Namun, setelah melamun sembari memainkan jari-jemarinya di taman, menenangkan dirinya. Gadis itu berjalan perlahan dengan langkah yakin tak yakin. Setidaknya, keluarga adalah ranah ternyaman untuk merasakan kasih sayang, saling memaafkan, dan keterbukaan.

**
Gadis itu memandang pintu gerbangnya dengan bibir mengatup, melihat mobil milik Kael yang sudah terparkir rapi. Ia menebak, bahwa lelaki paruh baya itu pulang lebih awal dari biasanya.
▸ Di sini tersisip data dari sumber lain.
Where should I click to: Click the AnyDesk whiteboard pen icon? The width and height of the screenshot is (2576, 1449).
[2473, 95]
Ia menghembuskan napasnya panjang, masuk ke rumah dengan wajah murungnya. Hal tersebut langsung disadari oleh Shakina, mengapa putri semata wayangnya itu pulang lebih larut sekaligus wajahnya tampak murung? Pasti ada hal yang memupuk di pikirannya, cerna Shakina yang langsung menghampiri Bellova.
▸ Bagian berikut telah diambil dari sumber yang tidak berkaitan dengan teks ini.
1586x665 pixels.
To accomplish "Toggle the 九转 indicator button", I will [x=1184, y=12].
“Mama bawain tasnya ya, Lov,” tawar Shakina dengan raut wajah perhatian, pasti gadis itu sudah kelelahan setelah berkutat dengan aktivitas sekolahnya.

“Gak perlu, Ma,” ujar Bellova singkat, gadis itu langsung menggantungkan tasnya pada gantungan tas, lalu berganti pakaian.

Setelah pintu tertutup, seketika Kael, dan Shakina langsung betukar pandang, Ingin menyampaikan sesuatu secara bersamaan, tetapi anggukan Shakina menyuruh Kael untuk berbicara terlebih dahulu.

“Bi, kamu ngerasa ada yang aneh gak, sih?” tanya Kael pada Shakina yang masih berdiri dekat pada ambang pintu masuk yang langsung terarah ke ruang makan.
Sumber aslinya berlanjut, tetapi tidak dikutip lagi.